Breakfast on the go!

Posted by Emily Poynter on

If you’re like Coach, you’re an early riser and like to take your time to eat, drink coffee, read the Bible, and mentally prepare for the day. If you’re like me, you get up at the absolute last minute and scurry on out the door! No matter which camp you fall into, ready-to-go breakfast is always a win in my book. Anytime I can take one more thing off the daily checklist, I’m all over it.

These overnight oats are filling and super easy and pretty inexpensive. Plus, you can take a little creative liberty with them so it’s not the same ‘ol thing week after week. We usually put them together on Sundays and then breakfast for the week is done. Coach will usually eat these before he leaves the house and then have a snack of some sort after am practice/meetings. If I’m an overachieving wife then I will make some freezer breakfast tacos that he can take with him on the way out the door.

Here’s the recipe for our overnight oats:

3/4 cup oats

2/3 cup liquid (we use almond milk, but you can use regular milk, coconut milk, etc)

1/2 cup Greek Yogurt (optional)

whatever toppings your heart desires :)

Mix the first three ingredients together and then add in the toppings. This week, for 3 of them I drizzled honey and stirred in some PB2 powder (yay protein!) and sliced some bananas on top.

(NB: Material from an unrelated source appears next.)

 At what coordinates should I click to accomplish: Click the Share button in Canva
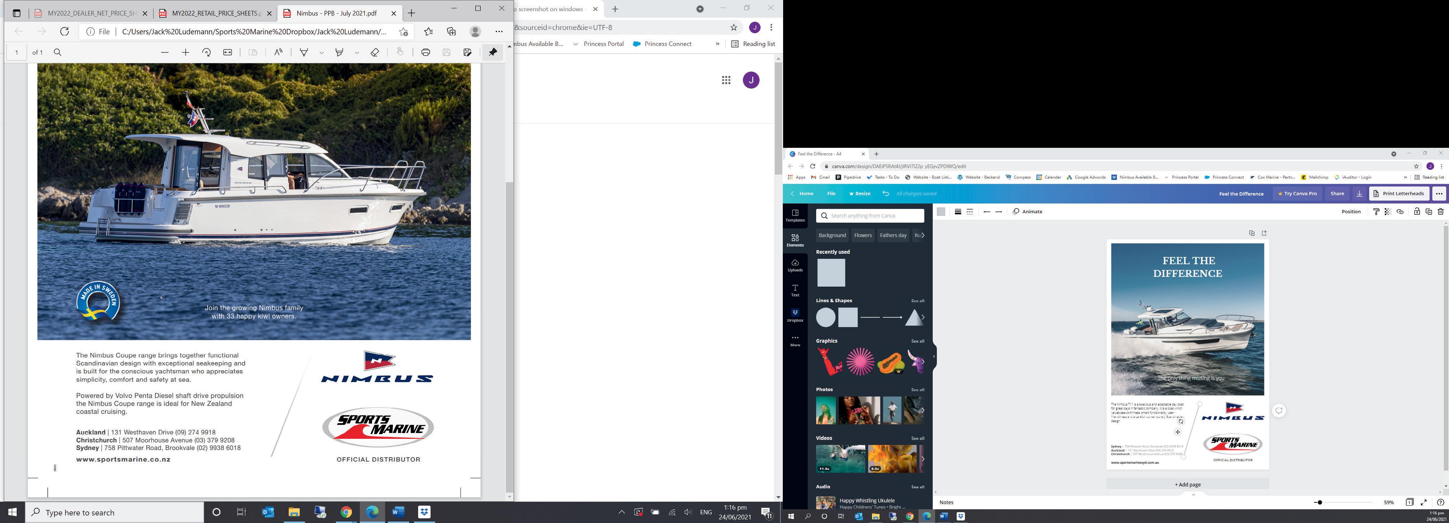[1337, 193]
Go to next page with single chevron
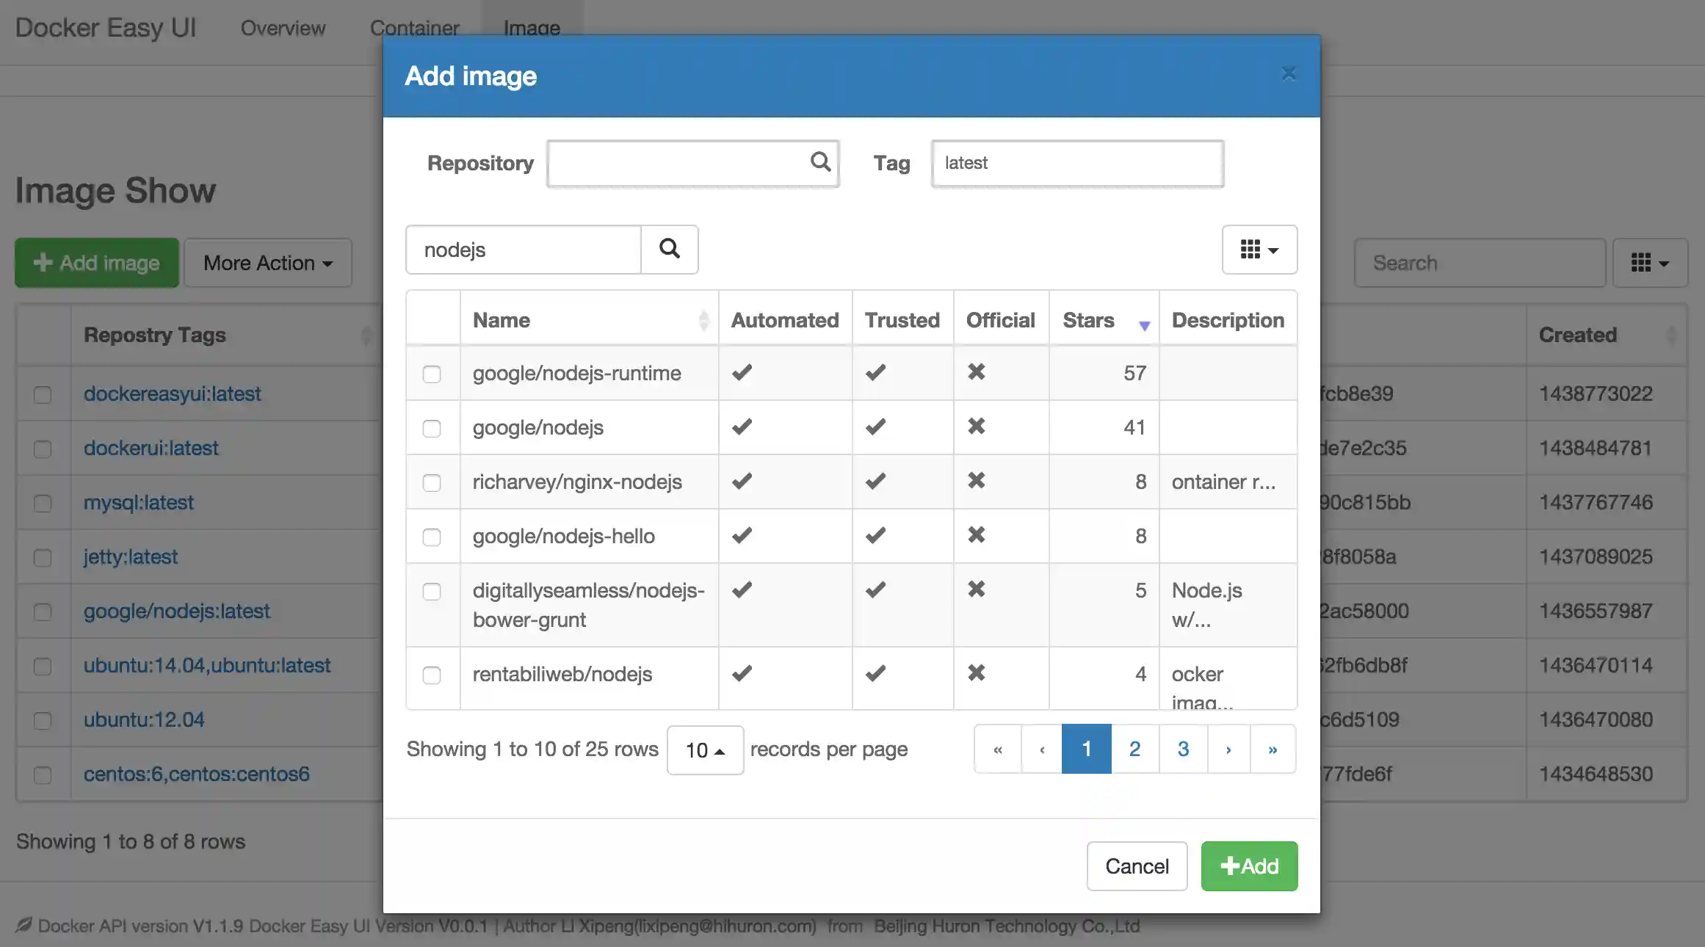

If you need a little sweetness in your life, you could even add in some semi-sweet or dark chocolate chips. For the remaining 3, I drizzled some honey in the jar and then topped with blueberries and strawberries. If I have them on hand, I will often add in some pecans or almonds. I love that I can tailor this recipe to whatever I happen to have on hand at the time!

If you come up with some creative combos I’d love for you to share!